Passes are usually made on corner entry, by braking later or otherwise going deeper. As we have often seen, when the rider making the pass has little margin, as in some of Márquez’s less-successful attempts, his deeper corner entry drives him wide on the exit, allowing the other man to repass under him. Viñales, knowing his bike was unlikely to run wide on this track, had enough margin not to be vulnerable to repasses on exit.
Even with that confidence, Viñales needed half the race to finally get free of Quartararo and Márquez. Then he displayed matchless pace to pull away and win by 4.8 seconds.
It’s very easy, seeing this race, to feel that, “Well, it’s finally happened. The old guys are finished, and the young guns are taking over.” Order will almost certainly be restored as soon as the series moves to tracks that again favor the speed, acceleration, and small-corner strengths of the Honda and Ducatis.
I say Honda, singular, for a reason. So far, Márquez is the only rider who can be consistently fast on the latest RC213V. Cal Crutchlow has his good and even his brilliant days with that “physical” bike, but he cannot so far put results together. And Jorge Lorenzo, even after proving to all that he could adapt to and win races on the Ducati, has now in the words of Márquez and Valentino Rossi entered a state in which, when he pushes on the Honda, he crashes.
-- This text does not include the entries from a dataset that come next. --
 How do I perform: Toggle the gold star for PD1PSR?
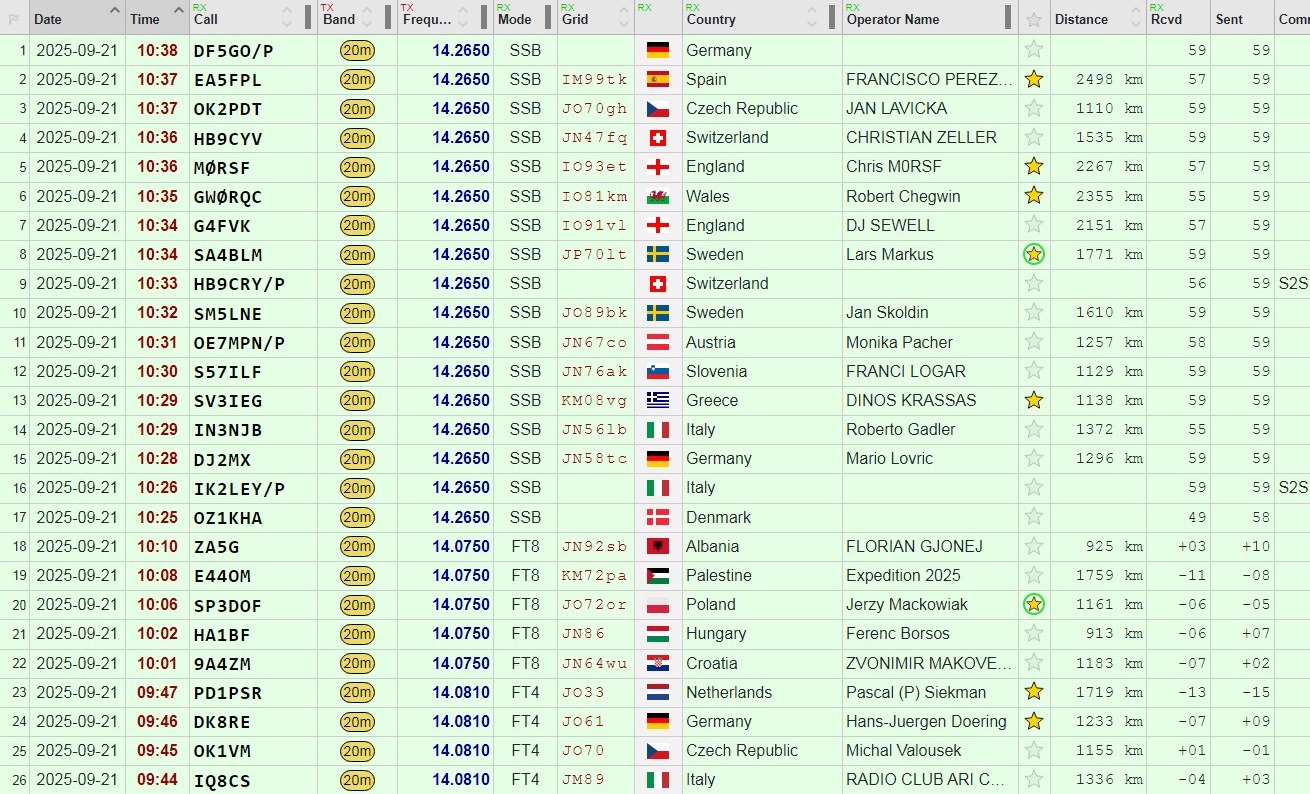coord(1034,692)
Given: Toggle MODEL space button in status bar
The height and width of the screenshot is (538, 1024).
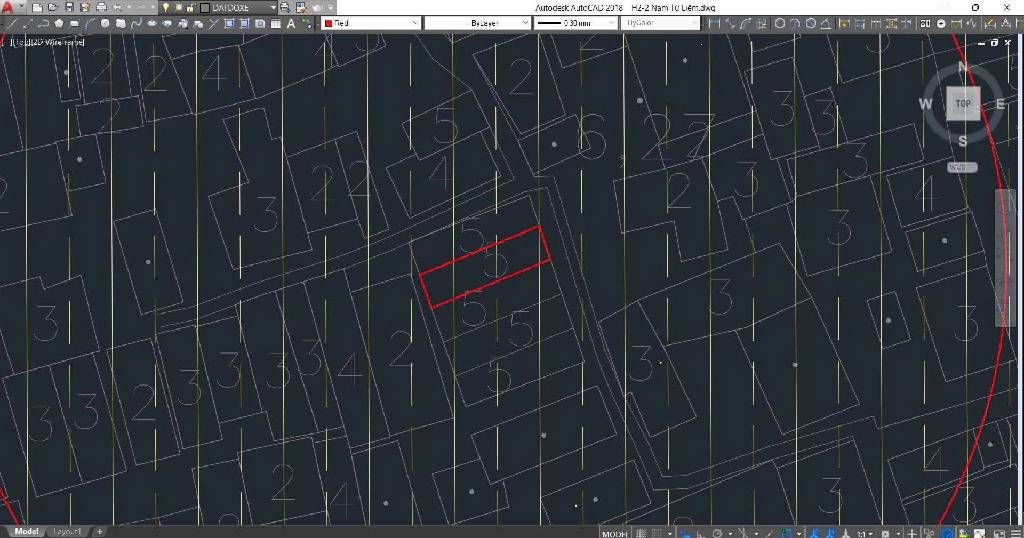Looking at the screenshot, I should pyautogui.click(x=614, y=532).
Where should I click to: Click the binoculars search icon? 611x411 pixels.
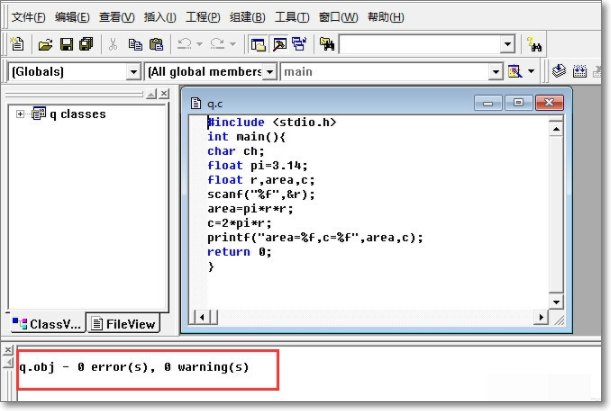click(535, 45)
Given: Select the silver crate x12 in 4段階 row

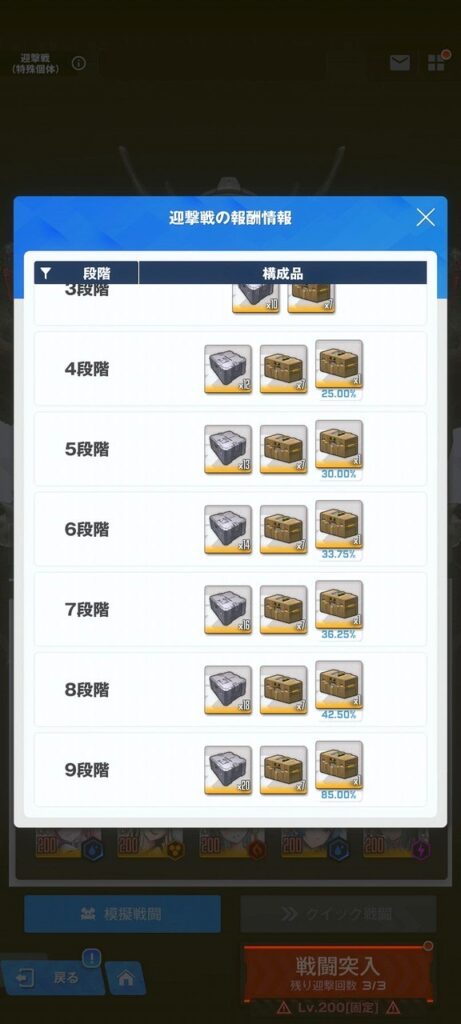Looking at the screenshot, I should click(228, 369).
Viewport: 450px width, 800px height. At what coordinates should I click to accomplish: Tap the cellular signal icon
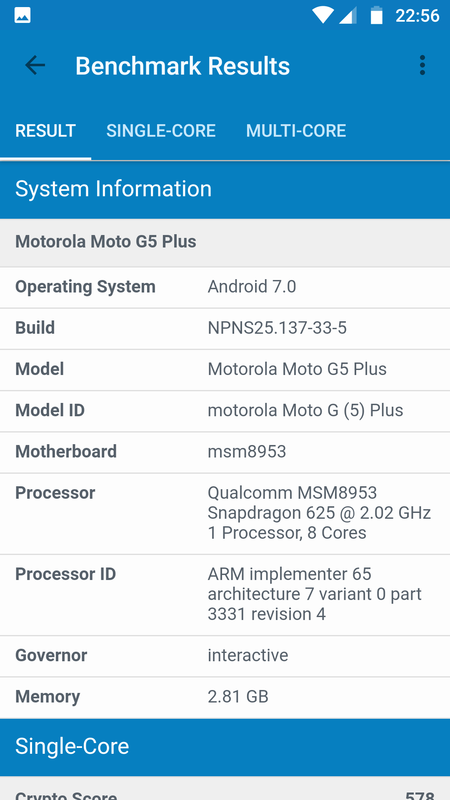pyautogui.click(x=347, y=16)
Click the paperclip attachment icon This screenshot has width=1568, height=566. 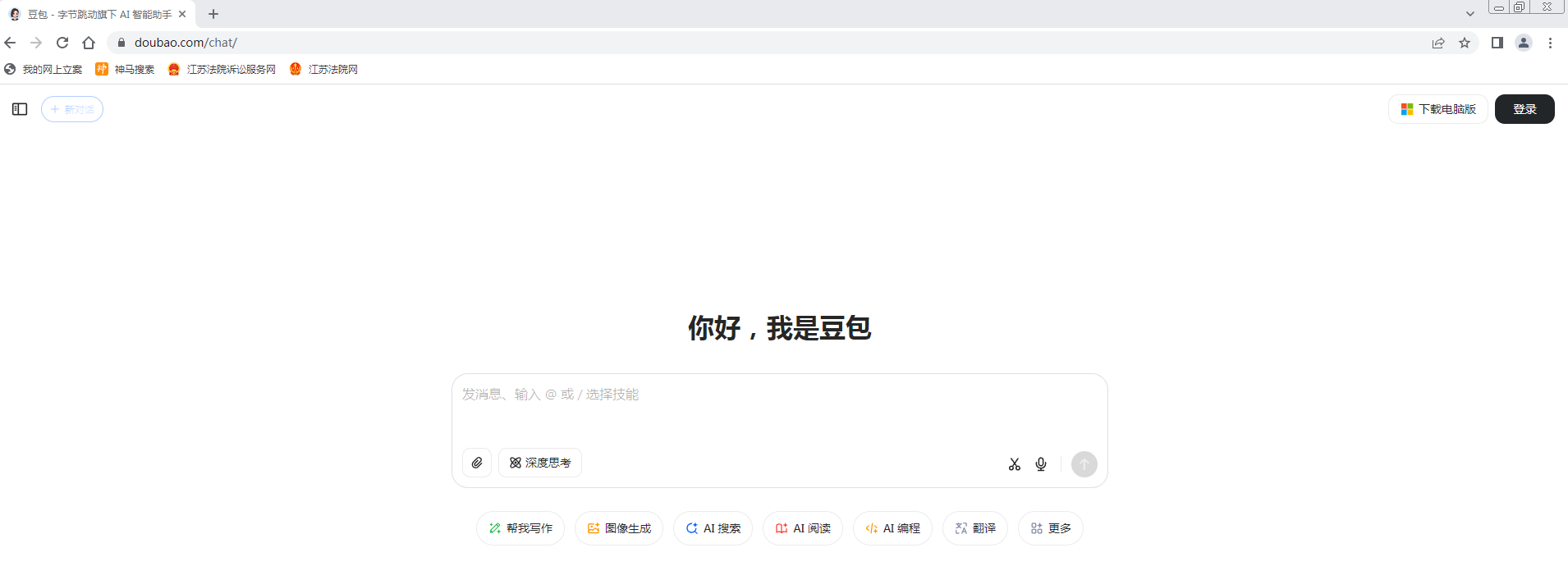[477, 463]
Lorenzo’s Assen crash in Friday practice is his third in recent weeks and damaged two vertebrae enough to spend the next two GPs in a brace. Like Johann Zarco, now with KTM, Lorenzo needs his Yamaha.
This isn’t a new problem. In the 1980s, I worked with a rider who had worked his way to actually making money on a springy, difficult Yamaha TZ750. But when, with that money, he bought a Honda RS500 triple, he became a novice all over again, saying, “I hope it’s not going to take me four years of crashing to learn to ride this thing.”
Riders desperately need to be fast now because the moments that make or break a career are ticking by.
Rossi, many times successful at Assen, just couldn’t feel right through practice, started far back, but found 0.6 second in Sunday morning warm-up. Then he lost the front on lap five and took down Takaaki Nakagami. Yet, at 40 years of age, Rossi has more championship points than any other Yamaha rider.
Why the larger-than-usual gaps among the top four riders, reminding us of the two-stroke years? Viñales settled once he got free of Márquez, who, with immediate prospect of leaving Assen with a 44-point championship lead, had no reason to cross swords with anyone near him. Quartararo, fast gaining the experience he will need to win, was doing well to stay where he was with an unstable bike and a visibly painful arm. And Dovizioso was suffering “Ducati disease,” loss of tire properties in the second half, brought on by higher temperature.
On to Sachsenring and a fresh matrix of problems.